Supplementary Material
Pathophysiologic Novelty and Significance.
What is new
Past research has identified observational associations between body mass index (BMI), systolic blood pressure (SBP), low density lipoprotein cholesterol, smoking, type 2 diabetes (T2DM), urinary albumin-to-creatinine ratio and glomerular filtration rate and risk of pre-eclampsia or eclampsia (PET). This study uses Mendelian randomization to explore the causal pathways underlying these observational associations. We found evidence to support that genetically-predicted BMI, T2DM and SBP were causally associated with a higher risk of developing PET. Genetically-predicted SBP was also associated with lower birthweight, though multivariable MR did not identify PET as a mediator in this relationship.
What is relevant
The results are of clinical significance, as they imply that women with high genetically-predicted BMI, T2DM risk and SBP (as indicated by personal or family history) are at greater risk of PET. Furthermore, children of women with personal or family history of hypertension are at risk of low birthweight, regardless of whether the mother develops PET. This causal association may be explained by a common genetic predisposition to higher vascular reactivity and endothelial dysfunction that underlies both pathologies.

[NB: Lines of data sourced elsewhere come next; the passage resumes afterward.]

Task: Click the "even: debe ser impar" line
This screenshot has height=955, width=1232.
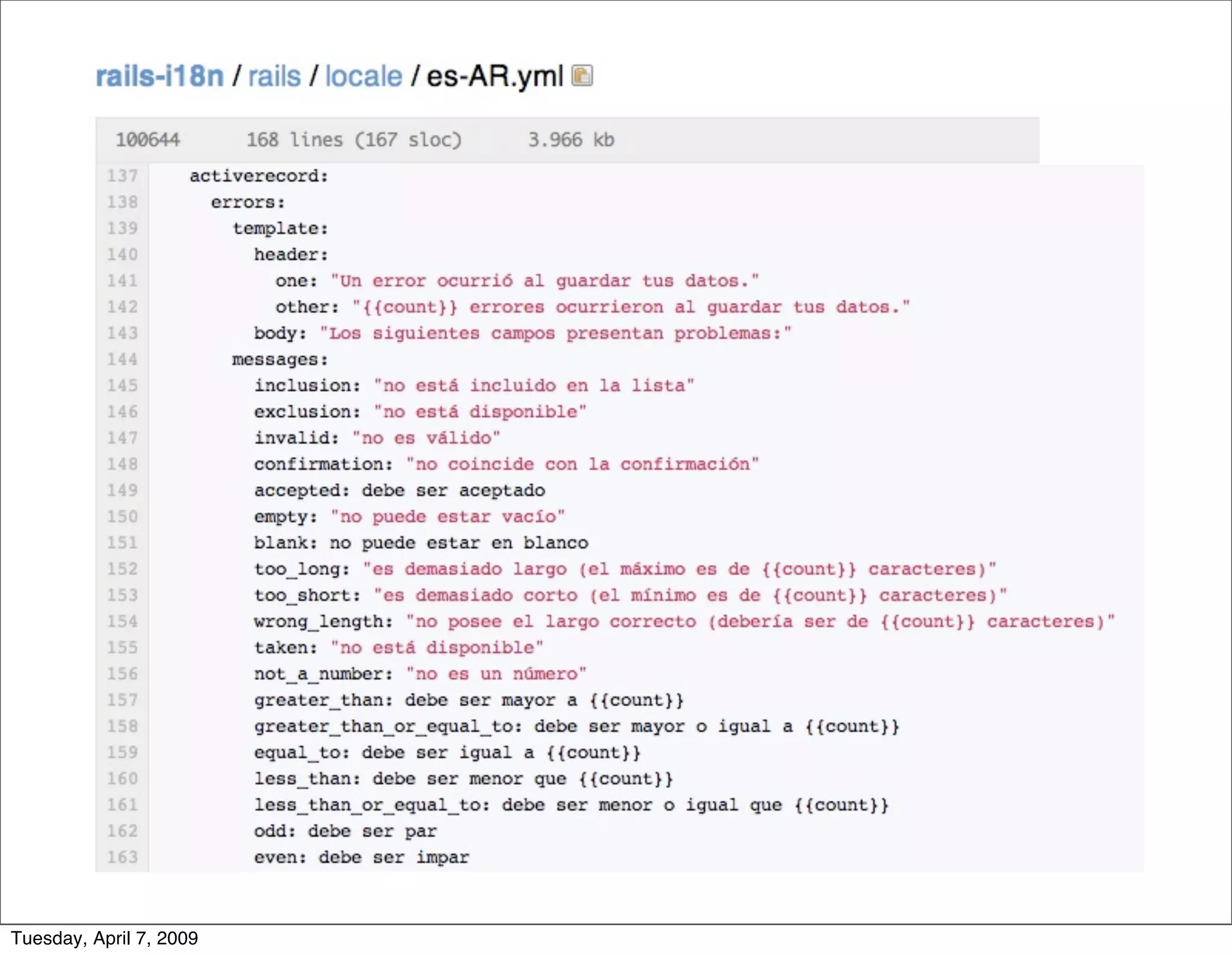Action: [361, 857]
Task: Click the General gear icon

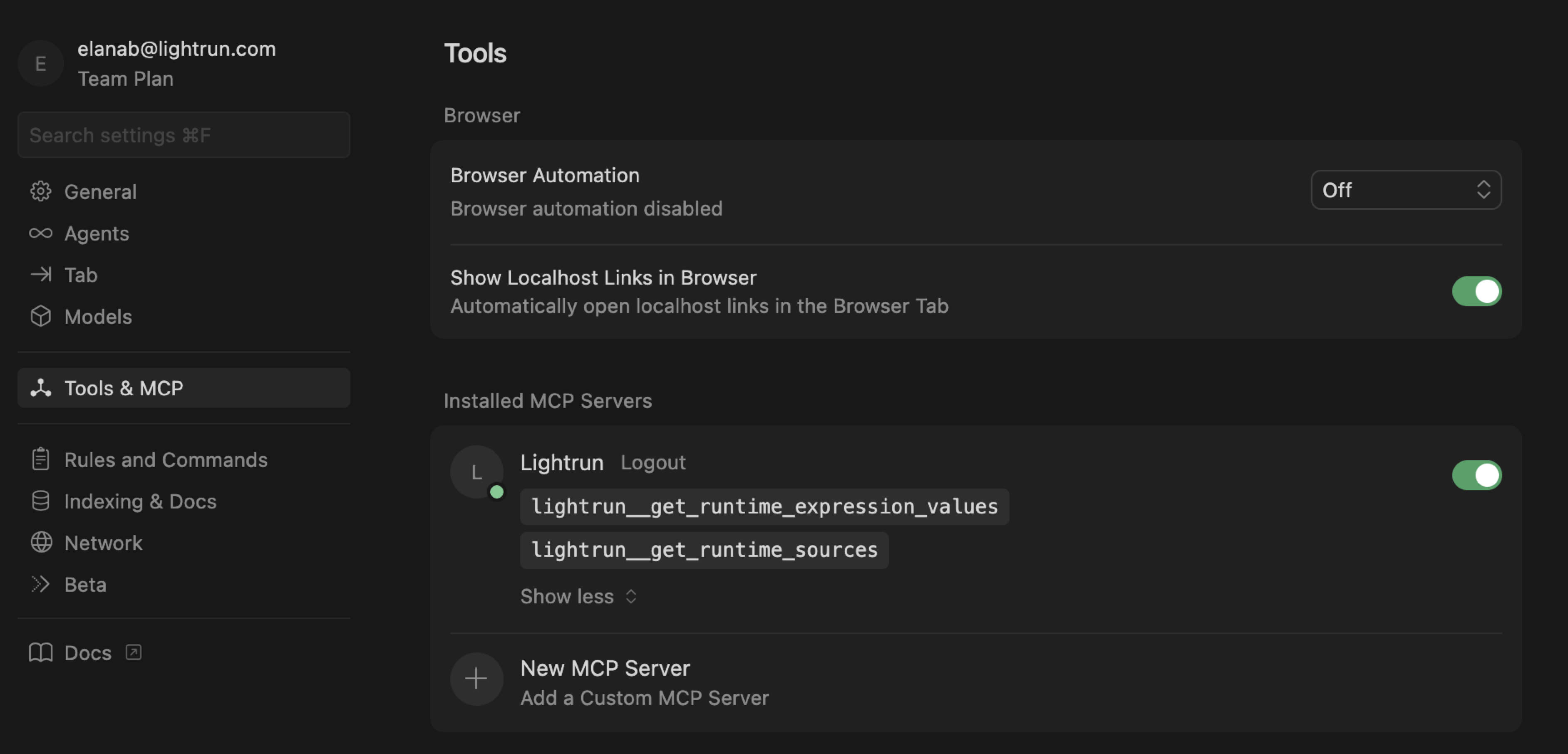Action: (40, 192)
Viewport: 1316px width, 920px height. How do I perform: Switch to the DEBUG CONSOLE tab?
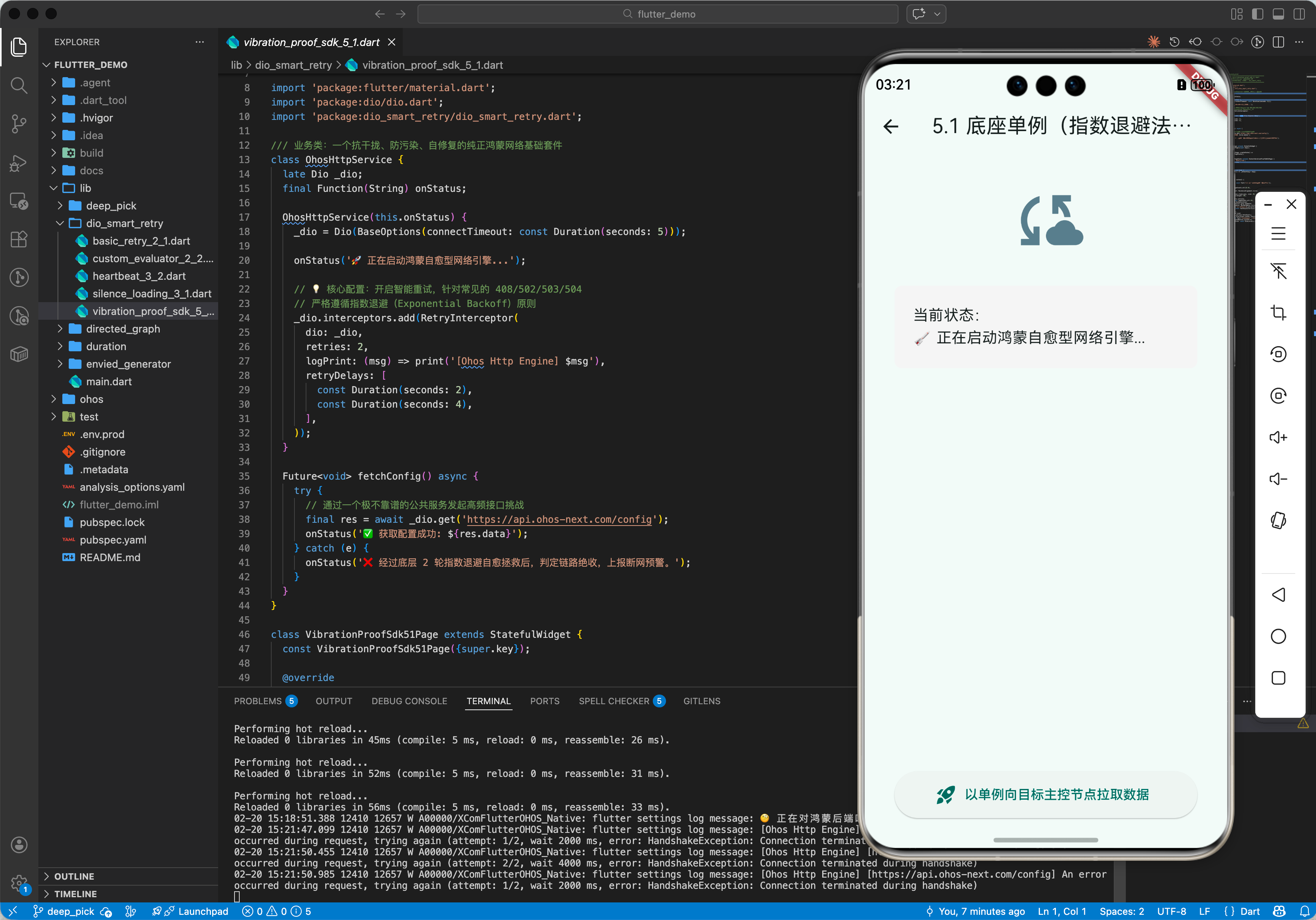[409, 701]
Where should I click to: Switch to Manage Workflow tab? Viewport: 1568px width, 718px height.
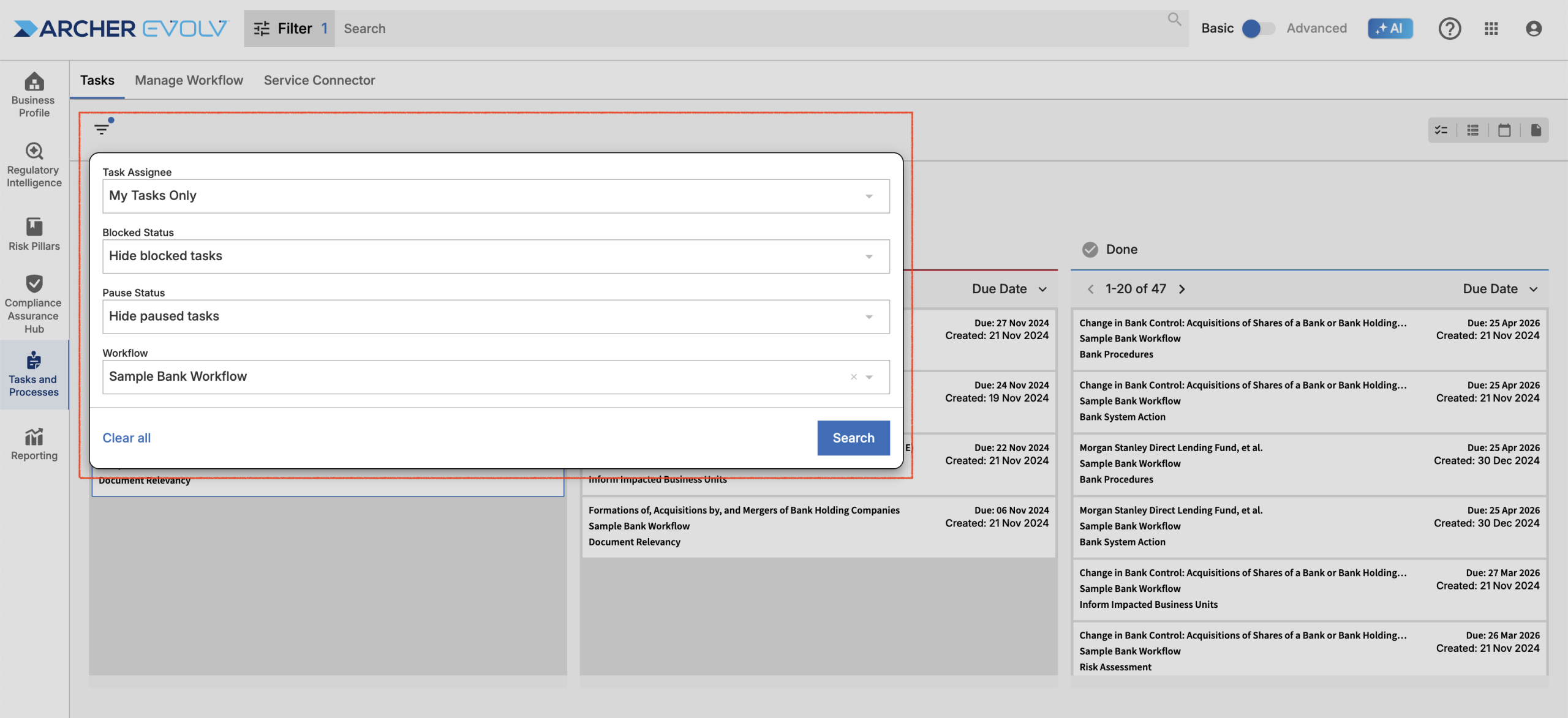coord(189,80)
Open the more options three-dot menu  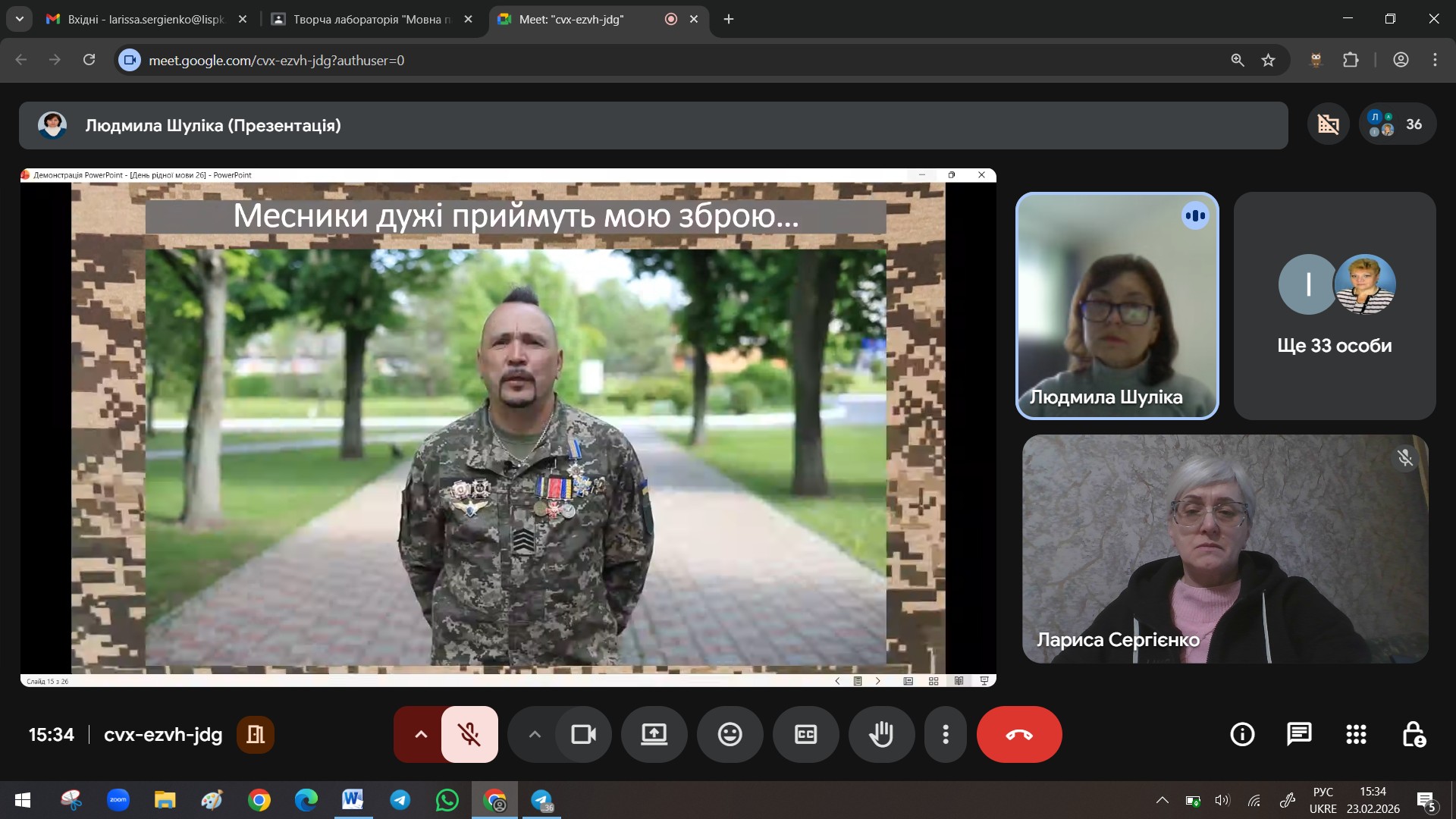pyautogui.click(x=945, y=734)
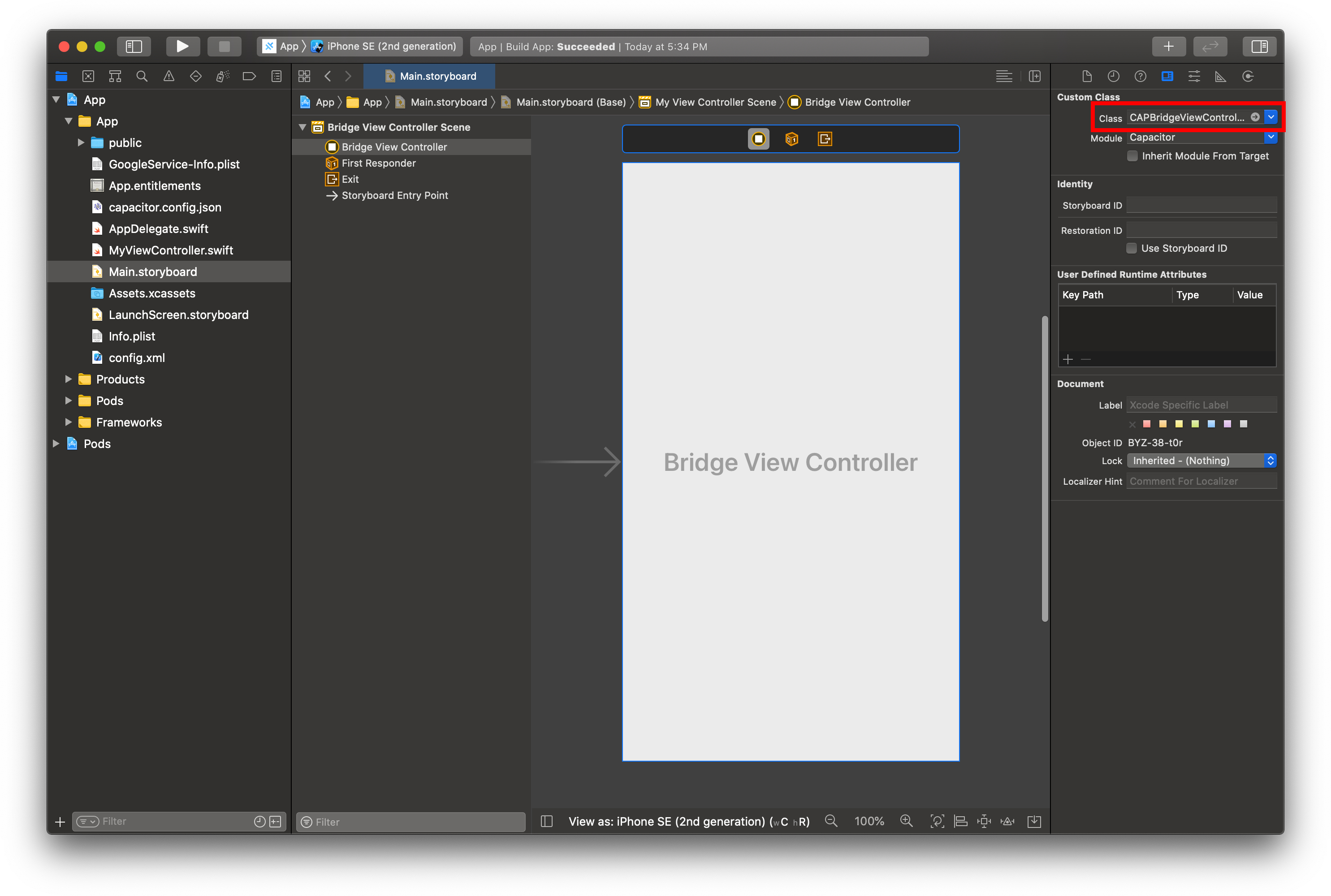This screenshot has width=1331, height=896.
Task: Open the Module dropdown showing Capacitor
Action: coord(1271,137)
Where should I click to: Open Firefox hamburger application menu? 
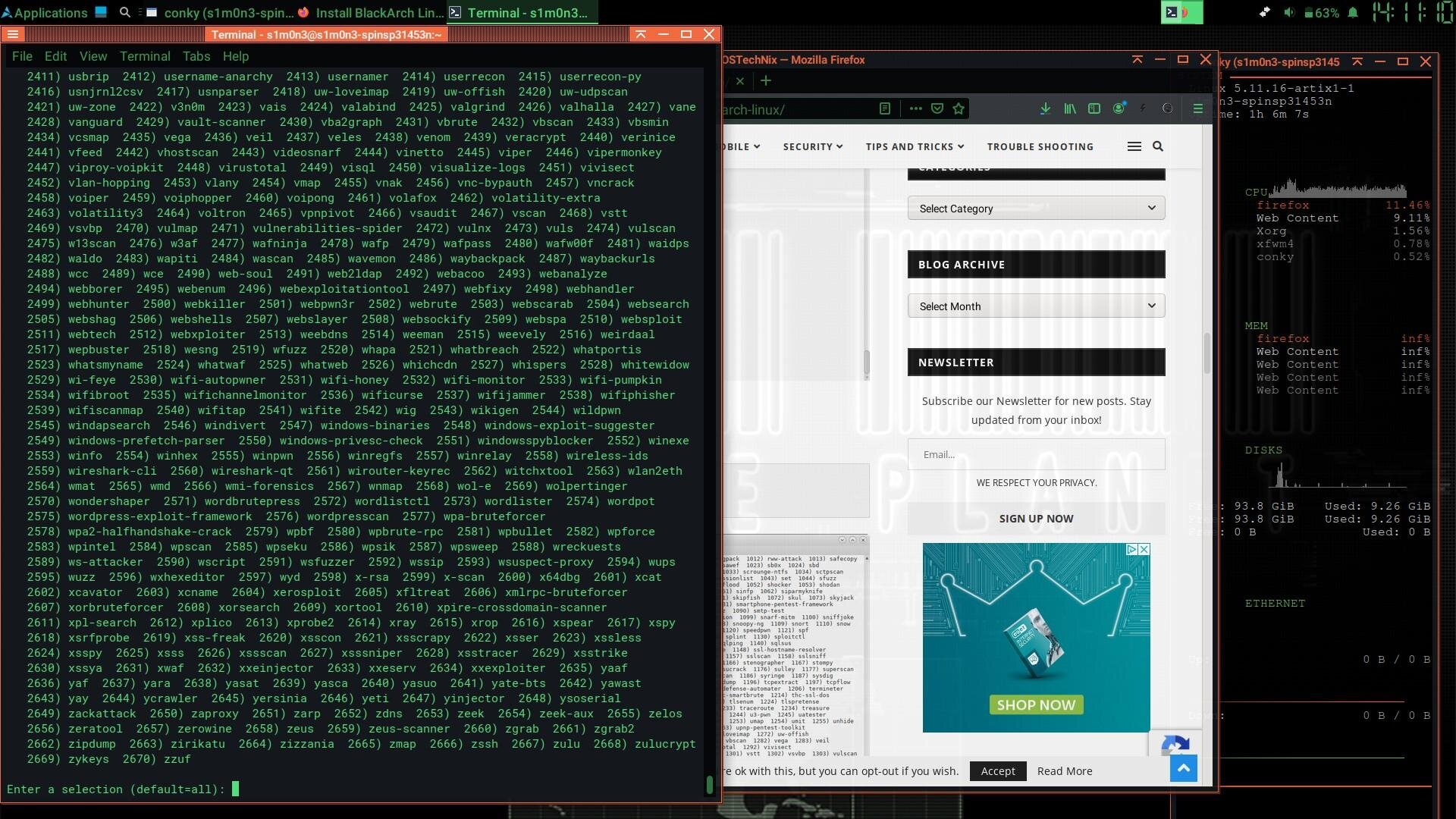point(1197,109)
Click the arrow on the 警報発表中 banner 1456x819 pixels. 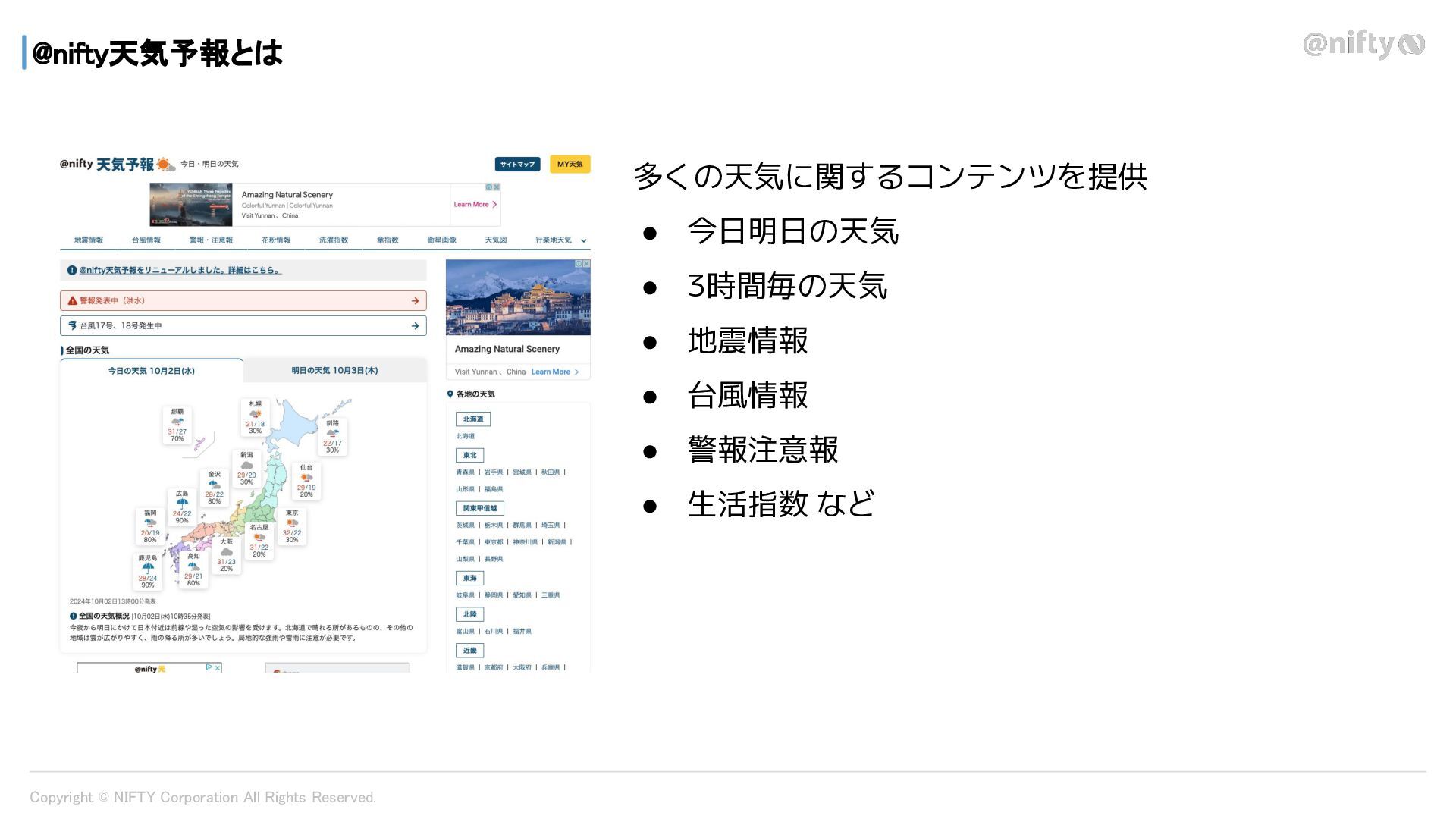pyautogui.click(x=415, y=301)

Further study on the impact of blood pressure lowering on PET and child birthweight is warranted.
What are the pathophysiologic implications
We explored the previously reported associations between cardiovascular risk factors with adverse maternal and fetal outcomes using MR. Our results show that higher genetically-predicted BMI, T2DM and SBP were associated with higher risk of PET. SBP was also associated with lower birthweight of the first-born child, and this relationship was not mediated by PET.
Funding
MA received funding from the Medical Research Council and University of Oxford. EAWS is funded by the NIHR Cambridge BRC. KHKP was supported by an NIHR BRC project grant to FSN. DKR received funding from the George’s Academic Training Small Grant Fund. DG was supported by the British Heart Foundation Centre of Research Excellence at Imperial College London (RE/18/4/34215) and by a NIHR Clinical Lectureship at St. George’s, University of London (CL-2020-16-001). FSN was supported by the British Heart Foundation (RG/16/3/32175) and the NIHR Imperial Biomedical Research Centre (BRC). All other authors report no relevant funding.
Footnotes
Disclosures
DG is employed part-time by Novo Nordisk. All other co-authors have no relevant disclosures, and all authors declare there are no conflicts of interest in relation to this work.